▶ [What is expected] Once you have found the line with "Click Pontuação type" in the records below, retype it and every line after it to the end exactly, with no pictures and nothing more.

▶ [Material for the task]
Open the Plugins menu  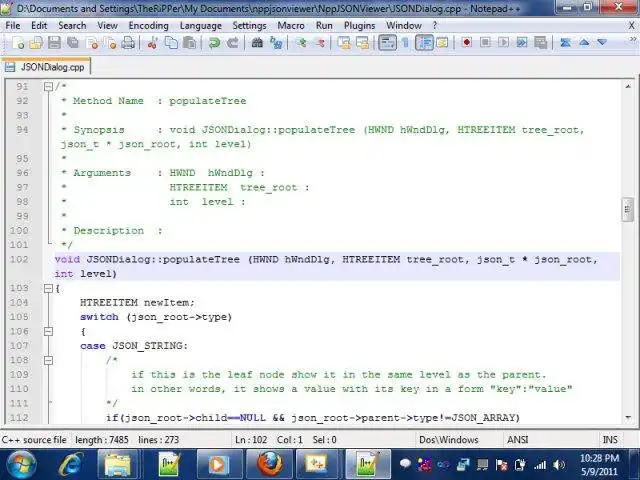[359, 26]
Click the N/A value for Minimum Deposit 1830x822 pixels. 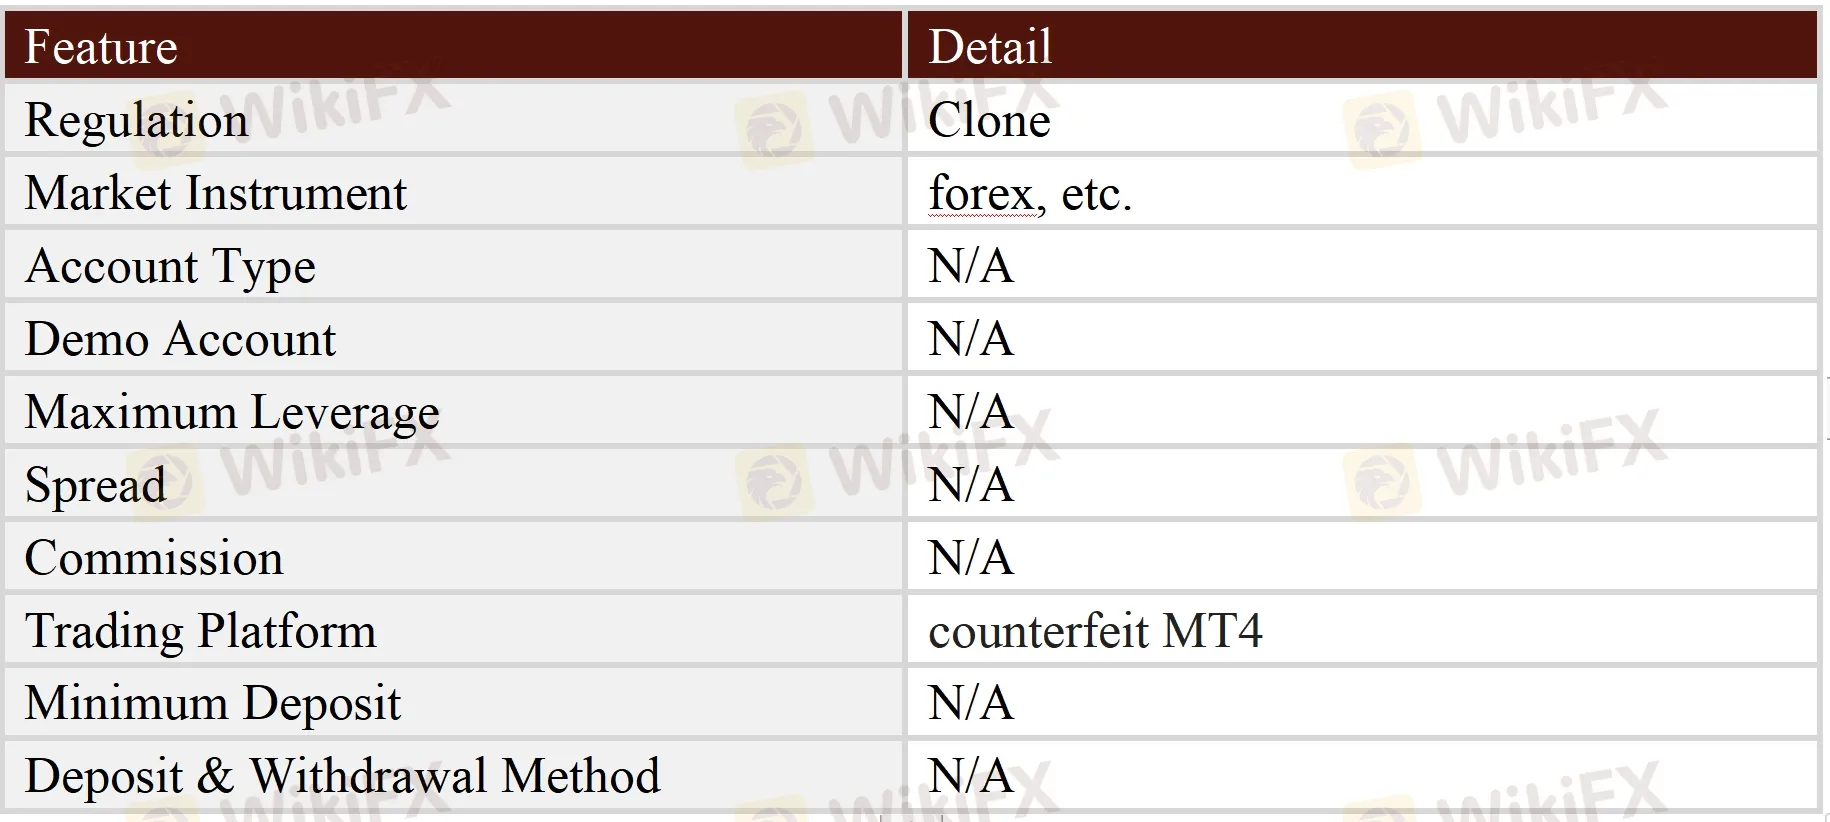coord(970,703)
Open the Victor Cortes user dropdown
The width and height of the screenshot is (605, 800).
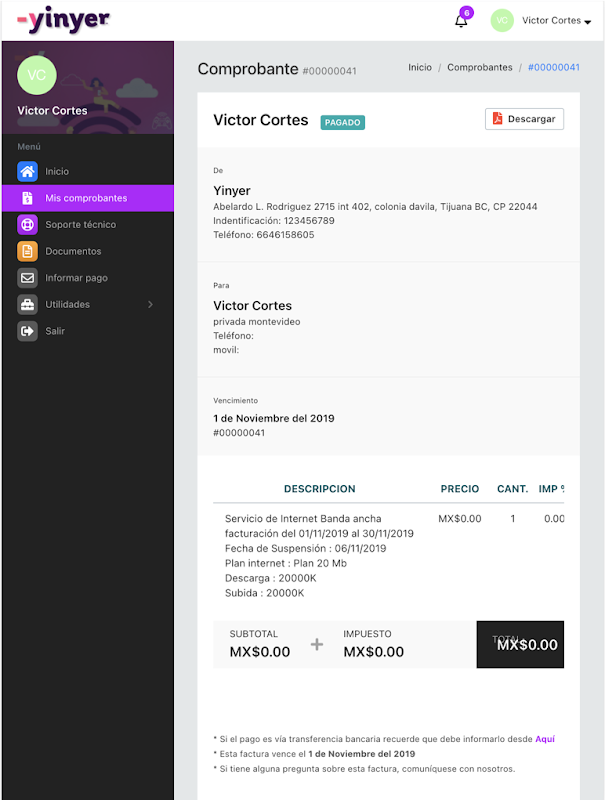click(x=556, y=21)
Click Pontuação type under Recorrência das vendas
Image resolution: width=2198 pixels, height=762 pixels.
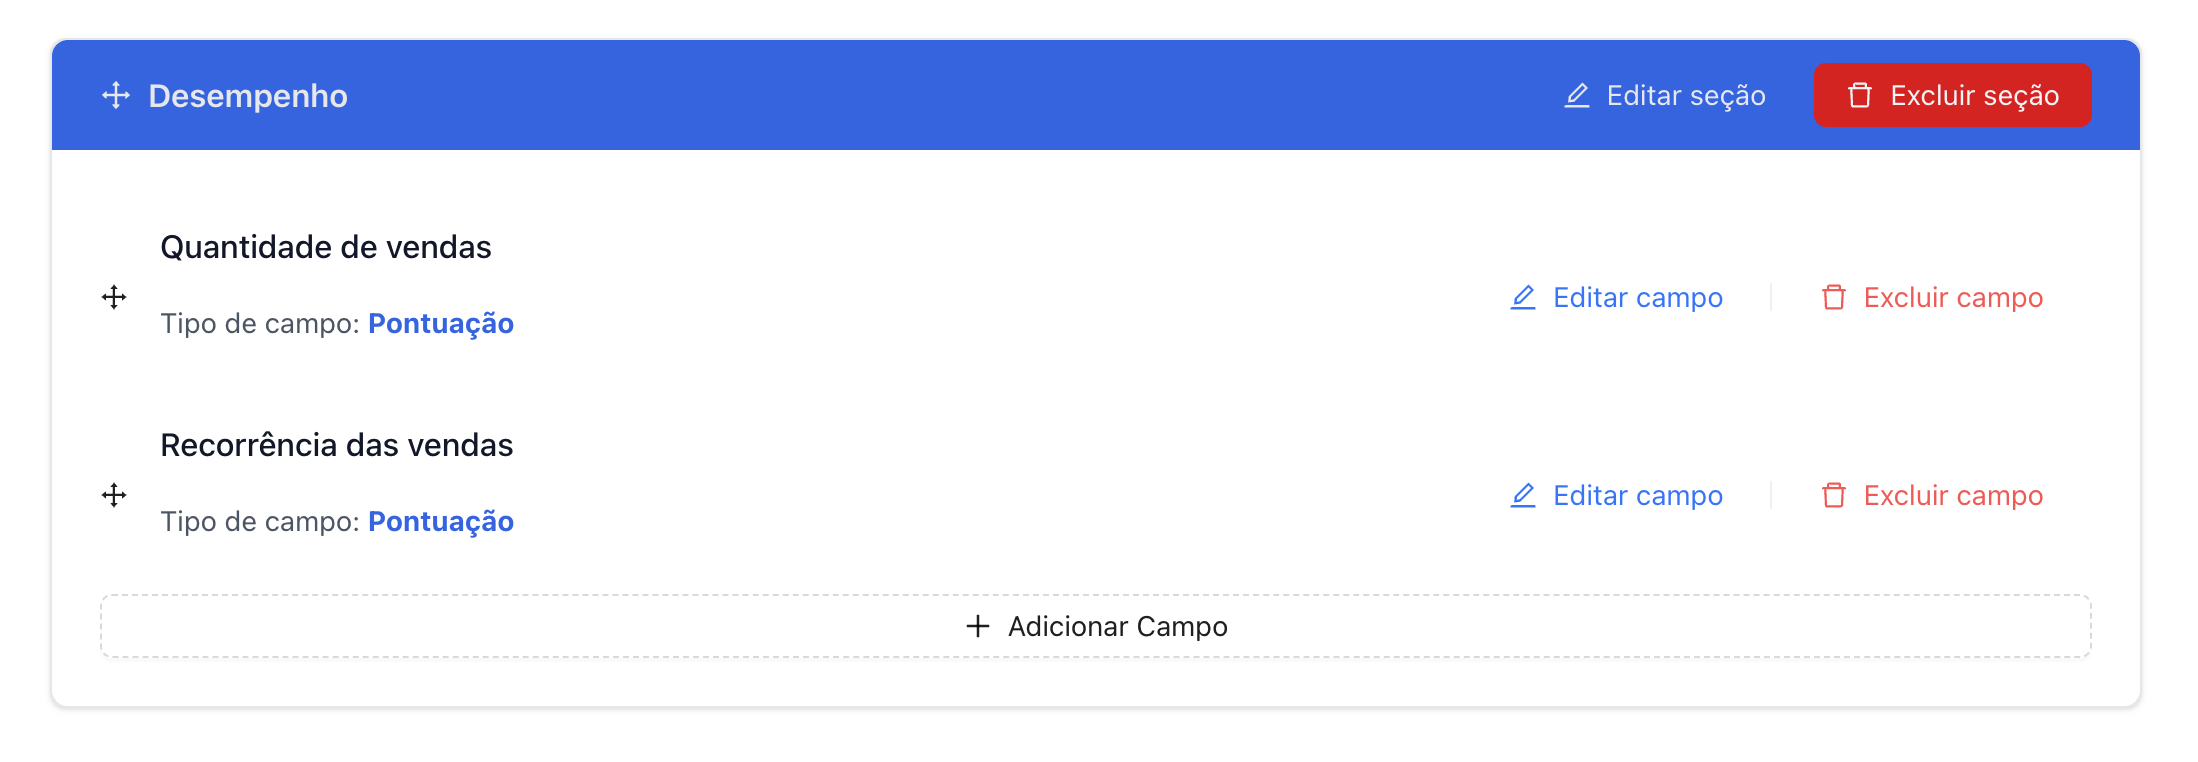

▶ [Task solution]
Click Pontuação type under Recorrência das vendas
Image resolution: width=2198 pixels, height=762 pixels.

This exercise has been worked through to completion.